Most of the hotels Indian-Americans own are limited service properties with fewer than 150 rooms. Heetesh Patel estimates roughly 65 percent of all hotels under development statewide involve Indian Americans.

Kal Patel, whose holdings include the Fairfield Inn & Suites by Marriott Nashville MetroCenter on French Landing Drive, said older relatives would often pool together money for new projects. That still occurs, but he said people in his younger, second generation are more often likely to branch out and pursue projects on their own.

The AAHOA has never done a poll, but Patel guesses 30 to 50 percent of Tennessee hotel employees originate from outside the U.S. But those numbers are always changing, he said.

"Turnover of staff in the hospitality industry is extremely high, similar to the restaurant industry," Patel said.

Not just immigrants

The potential for upward mobility isn't limited to immigrants. Hotels offer seasonal and part-time jobs that may suit recent arrivals, people transitioning out of homelessness, or people trying to rebuild their lives after a jail term, Adkins said.

"It's almost like a safety net for a lot of people, our industry is," he said.

Shortly after graduating from high school 40 years ago, Madison native Ray Waters took a job as a banquet waiter at the then soon-to-open 600-room Opryland Hotel.

"It was a holding job for a young kid while going to college," he recalled. "I recognized after 10 years that I could turn an hourly wage job into a lifetime career."

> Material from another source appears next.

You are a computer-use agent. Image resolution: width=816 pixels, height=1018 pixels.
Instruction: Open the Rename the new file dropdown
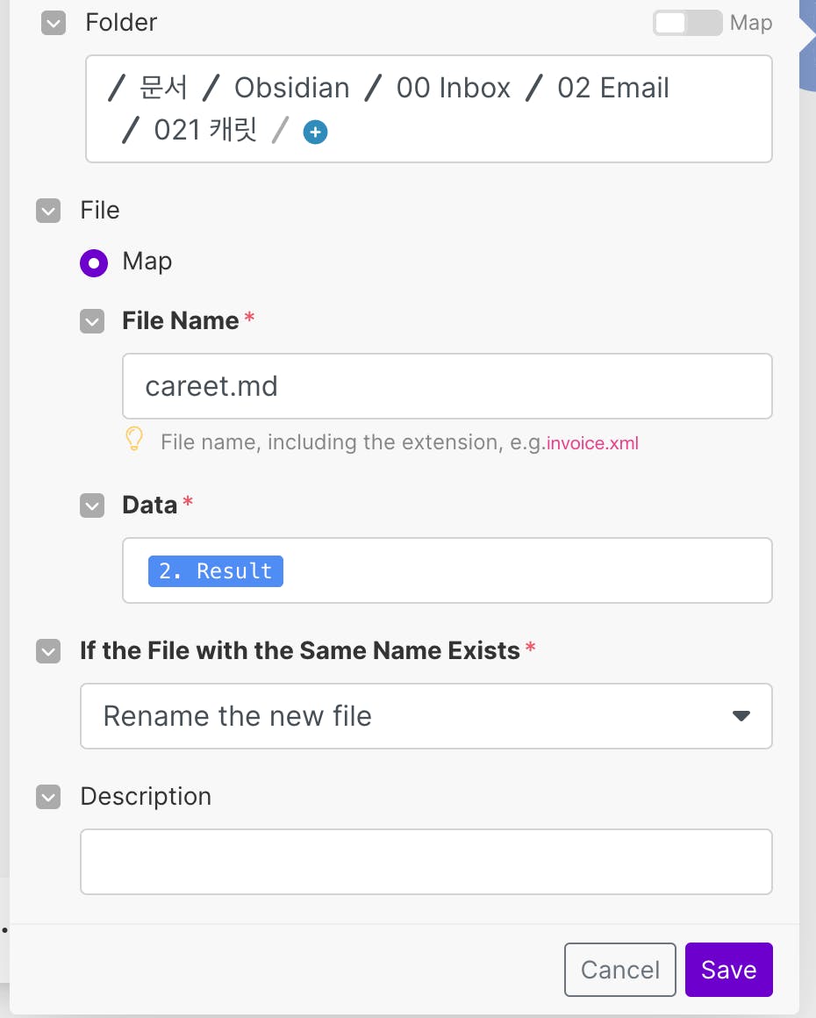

After stints that included running Gaylord Opryland and the Hilton Nashville Downtown hotels locally, Waters today oversees operations for the company that owns The Westin Nashville and soon The Bobby boutique hotel.

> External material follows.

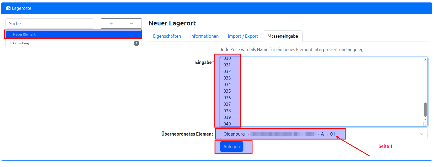
Task: Place cursor on line 033 in Eingabe
Action: click(x=227, y=78)
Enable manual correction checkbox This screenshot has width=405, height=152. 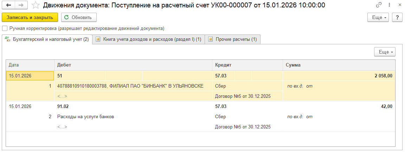(5, 29)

After six promotions in two decades at Gaylord Opryland, Leah Gray is now chief steward overseeing a staff of more than 70 workers who serve primarily in the food and beverage and banquet operations.

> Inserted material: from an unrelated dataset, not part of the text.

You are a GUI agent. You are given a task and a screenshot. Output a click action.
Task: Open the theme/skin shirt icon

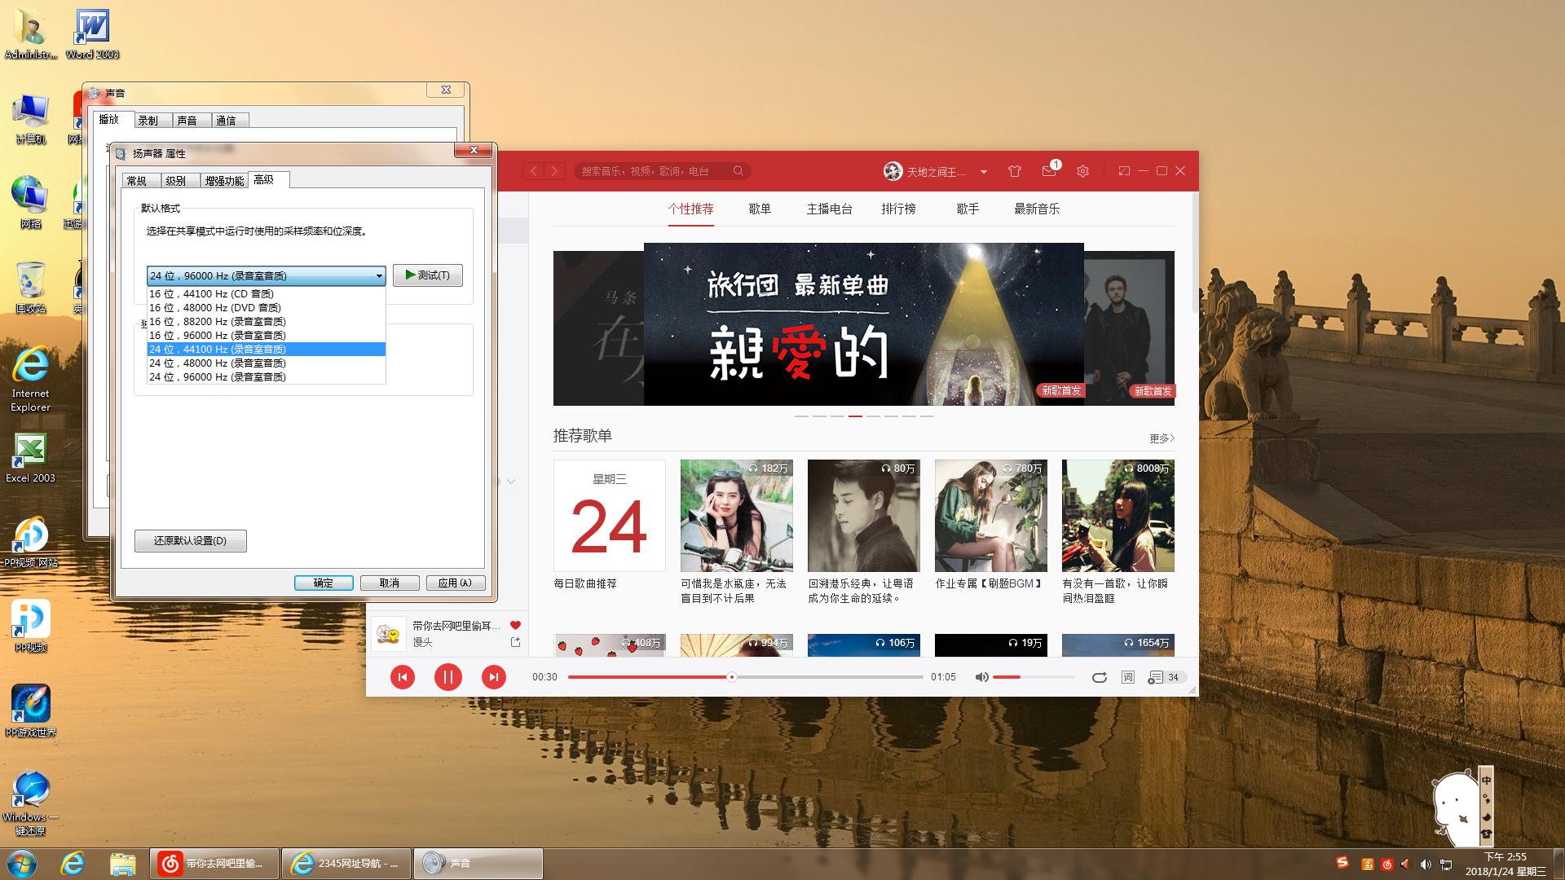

Most Hamptons employ 45 to 50 people for about 100 rooms, Benker said. But the Hampton Inn Cedar Bluff has 175 rooms, so about 100 people work there.

Many of those workers are University of Tennessee students, but employees range in age from 19 to 80, Benker said. Student workers often move on after graduating, but other employees remain for years, she said.

"They're here, and they love it; and it's what they want to do," said Benker, who has been the location's manager since 2001.

Stephanie Seier started at the Hampton almost four years ago, working several part-time positions in whatever department needed help, she said. Now, she's assistant general manager.

None of the Crowne Plaza hotel's 120 current employees in downtown Knoxville are immigrants, but that's not due to any policy or preference, said General Manager Ken Knight.

"I don't have an answer why," he said. "The few that we've ever had have probably been in town to go to UT or something."

One factor may be that Crowne Plaza employees tend to live close to work, limiting its pool of applicants, Knight said.

Most starting jobs at hotels aren't technically complex, so recent immigrants and people without higher education should be able to do them well, he said; Knight himself started as a high school graduate in 1978, working as a cook; by 1994, he was managing the hotel he still runs today.

"If you work well with people and have a lot of common sense, you can go far," Knight said.